Render the listing below as a Markdown table with two columns, "Row" and "Listing line," giving each line its own row number. Leave out blank lines.

:: Input data

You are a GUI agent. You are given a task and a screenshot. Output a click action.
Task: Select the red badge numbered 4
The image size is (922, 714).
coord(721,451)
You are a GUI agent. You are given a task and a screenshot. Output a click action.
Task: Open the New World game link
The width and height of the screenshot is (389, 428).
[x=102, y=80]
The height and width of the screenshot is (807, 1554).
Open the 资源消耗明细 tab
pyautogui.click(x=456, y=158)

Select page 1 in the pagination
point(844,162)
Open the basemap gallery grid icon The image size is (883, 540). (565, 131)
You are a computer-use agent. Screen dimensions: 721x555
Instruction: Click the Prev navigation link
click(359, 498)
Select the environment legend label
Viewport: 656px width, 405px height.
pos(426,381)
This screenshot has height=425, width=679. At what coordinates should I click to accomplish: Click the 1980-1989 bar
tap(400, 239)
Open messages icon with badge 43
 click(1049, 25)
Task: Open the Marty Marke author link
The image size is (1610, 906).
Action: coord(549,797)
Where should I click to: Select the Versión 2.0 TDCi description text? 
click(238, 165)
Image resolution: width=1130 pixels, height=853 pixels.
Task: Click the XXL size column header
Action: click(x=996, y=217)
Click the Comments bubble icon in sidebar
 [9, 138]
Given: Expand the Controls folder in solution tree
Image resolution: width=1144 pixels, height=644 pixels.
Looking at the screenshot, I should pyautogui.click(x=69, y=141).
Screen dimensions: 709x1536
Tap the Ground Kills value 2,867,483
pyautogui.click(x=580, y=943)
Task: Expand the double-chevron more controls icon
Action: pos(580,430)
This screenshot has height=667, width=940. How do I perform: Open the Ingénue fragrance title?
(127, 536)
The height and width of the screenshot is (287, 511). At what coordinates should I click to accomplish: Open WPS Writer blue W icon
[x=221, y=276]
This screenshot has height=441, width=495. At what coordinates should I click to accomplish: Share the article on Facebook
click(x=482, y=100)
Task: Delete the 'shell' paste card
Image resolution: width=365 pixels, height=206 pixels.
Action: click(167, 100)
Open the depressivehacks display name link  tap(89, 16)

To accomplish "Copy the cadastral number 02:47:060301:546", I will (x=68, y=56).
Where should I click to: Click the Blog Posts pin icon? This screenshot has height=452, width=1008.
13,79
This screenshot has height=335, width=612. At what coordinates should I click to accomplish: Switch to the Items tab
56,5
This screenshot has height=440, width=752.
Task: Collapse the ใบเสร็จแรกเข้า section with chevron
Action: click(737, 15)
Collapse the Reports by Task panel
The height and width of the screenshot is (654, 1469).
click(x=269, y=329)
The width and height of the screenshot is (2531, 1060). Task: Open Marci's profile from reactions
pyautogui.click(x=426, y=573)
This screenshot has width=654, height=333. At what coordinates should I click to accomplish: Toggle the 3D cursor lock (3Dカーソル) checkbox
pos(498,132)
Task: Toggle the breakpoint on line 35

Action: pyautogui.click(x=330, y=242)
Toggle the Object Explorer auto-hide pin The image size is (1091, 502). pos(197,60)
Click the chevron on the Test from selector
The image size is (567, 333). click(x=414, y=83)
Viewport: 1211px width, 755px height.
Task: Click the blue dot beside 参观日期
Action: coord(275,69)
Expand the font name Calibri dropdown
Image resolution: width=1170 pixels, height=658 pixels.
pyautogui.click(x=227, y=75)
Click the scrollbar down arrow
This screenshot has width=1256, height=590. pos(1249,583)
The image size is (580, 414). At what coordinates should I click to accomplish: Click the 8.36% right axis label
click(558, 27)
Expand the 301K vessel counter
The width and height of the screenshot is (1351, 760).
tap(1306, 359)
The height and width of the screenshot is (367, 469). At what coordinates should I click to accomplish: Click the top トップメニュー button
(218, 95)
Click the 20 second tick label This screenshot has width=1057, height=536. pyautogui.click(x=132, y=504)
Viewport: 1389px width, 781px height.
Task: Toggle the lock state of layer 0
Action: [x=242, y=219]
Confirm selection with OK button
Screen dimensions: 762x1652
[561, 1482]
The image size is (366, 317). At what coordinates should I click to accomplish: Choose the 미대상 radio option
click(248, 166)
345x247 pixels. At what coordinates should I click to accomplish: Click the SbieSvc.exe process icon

::::

▶ Solution for this task:
| Row | Listing line |
|---|---|
| 1 | You are a GUI agent. You are given a task and a screenshot. Output a click action. |
| 2 | Task: Select the red badge numbered 4 |
| 3 | The image size is (922, 714). |
| 4 | coord(721,451) |
| 5 | You are a GUI agent. You are given a task and a screenshot. Output a click action. |
| 6 | Task: Open the New World game link |
| 7 | The width and height of the screenshot is (389, 428). |
| 8 | [x=102, y=80] |
| 9 | The height and width of the screenshot is (807, 1554). |
| 10 | Open the 资源消耗明细 tab |
| 11 | pyautogui.click(x=456, y=158) |
| 12 | Select page 1 in the pagination |
| 13 | point(844,162) |
| 14 | Open the basemap gallery grid icon The image size is (883, 540). (565, 131) |
| 15 | You are a computer-use agent. Screen dimensions: 721x555 |
| 16 | Instruction: Click the Prev navigation link |
| 17 | click(359, 498) |
| 18 | Select the environment legend label |
| 19 | Viewport: 656px width, 405px height. |
| 20 | pos(426,381) |
| 21 | This screenshot has height=425, width=679. At what coordinates should I click to accomplish: Click the 1980-1989 bar |
| 22 | tap(400, 239) |
| 23 | Open messages icon with badge 43 |
| 24 |  click(1049, 25) |
| 25 | Task: Open the Marty Marke author link |
| 26 | The image size is (1610, 906). |
| 27 | Action: coord(549,797) |
| 28 | Where should I click to: Select the Versión 2.0 TDCi description text?  |
| 29 | click(238, 165) |
| 30 | Image resolution: width=1130 pixels, height=853 pixels. |
| 31 | Task: Click the XXL size column header |
| 32 | Action: click(x=996, y=217) |
| 33 | Click the Comments bubble icon in sidebar |
| 34 |  [9, 138] |
| 35 | Given: Expand the Controls folder in solution tree |
| 36 | Image resolution: width=1144 pixels, height=644 pixels. |
| 37 | Looking at the screenshot, I should pyautogui.click(x=69, y=141). |
| 38 | Screen dimensions: 709x1536 |
| 39 | Tap the Ground Kills value 2,867,483 |
| 40 | pyautogui.click(x=580, y=943) |
| 41 | Task: Expand the double-chevron more controls icon |
| 42 | Action: pos(580,430) |
| 43 | This screenshot has height=667, width=940. How do I perform: Open the Ingénue fragrance title? |
| 44 | (127, 536) |
| 45 | The height and width of the screenshot is (287, 511). At what coordinates should I click to accomplish: Open WPS Writer blue W icon |
| 46 | [x=221, y=276] |
| 47 | This screenshot has height=441, width=495. At what coordinates should I click to accomplish: Share the article on Facebook |
| 48 | click(x=482, y=100) |
| 49 | Task: Delete the 'shell' paste card |
| 50 | Image resolution: width=365 pixels, height=206 pixels. |
| 51 | Action: click(167, 100) |
| 52 | Open the depressivehacks display name link  tap(89, 16) |
| 53 | To accomplish "Copy the cadastral number 02:47:060301:546", I will (x=68, y=56). |
| 54 | Where should I click to: Click the Blog Posts pin icon? This screenshot has height=452, width=1008. |
| 55 | 13,79 |
| 56 | This screenshot has height=335, width=612. At what coordinates should I click to accomplish: Switch to the Items tab |
| 57 | 56,5 |
| 58 | This screenshot has height=440, width=752. |
| 59 | Task: Collapse the ใบเสร็จแรกเข้า section with chevron |
| 60 | Action: click(737, 15) |
| 61 | Collapse the Reports by Task panel |
| 62 | The height and width of the screenshot is (654, 1469). |
| 63 | click(x=269, y=329) |
| 64 | The width and height of the screenshot is (2531, 1060). Task: Open Marci's profile from reactions |
| 65 | pyautogui.click(x=426, y=573) |
| 66 | This screenshot has width=654, height=333. At what coordinates should I click to accomplish: Toggle the 3D cursor lock (3Dカーソル) checkbox |
| 67 | pos(498,132) |
| 68 | Task: Toggle the breakpoint on line 35 |
| 69 | Action: pyautogui.click(x=330, y=242) |
| 70 | Toggle the Object Explorer auto-hide pin The image size is (1091, 502). pos(197,60) |
| 71 | Click the chevron on the Test from selector |
| 72 | The image size is (567, 333). click(x=414, y=83) |
| 73 | Viewport: 1211px width, 755px height. |
| 74 | Task: Click the blue dot beside 参观日期 |
| 75 | Action: coord(275,69) |
| 76 | Expand the font name Calibri dropdown |
| 77 | Image resolution: width=1170 pixels, height=658 pixels. |
| 78 | pyautogui.click(x=227, y=75) |
| 79 | Click the scrollbar down arrow |
| 80 | This screenshot has width=1256, height=590. pos(1249,583) |
| 81 | The image size is (580, 414). At what coordinates should I click to accomplish: Click the 8.36% right axis label |
| 82 | click(558, 27) |
| 83 | Expand the 301K vessel counter |
| 84 | The width and height of the screenshot is (1351, 760). |
| 85 | tap(1306, 359) |
| 86 | The height and width of the screenshot is (367, 469). At what coordinates should I click to accomplish: Click the top トップメニュー button |
| 87 | (218, 95) |
| 88 | Click the 20 second tick label This screenshot has width=1057, height=536. pyautogui.click(x=132, y=504) |
| 89 | Viewport: 1389px width, 781px height. |
| 90 | Task: Toggle the lock state of layer 0 |
| 91 | Action: [x=242, y=219] |
| 92 | Confirm selection with OK button |
| 93 | Screen dimensions: 762x1652 |
| 94 | [561, 1482] |
| 95 | The image size is (366, 317). At what coordinates should I click to accomplish: Choose the 미대상 radio option |
| 96 | click(248, 166) |
| 97 | 345x247 pixels. At what coordinates should I click to accomplish: Click the SbieSvc.exe process icon |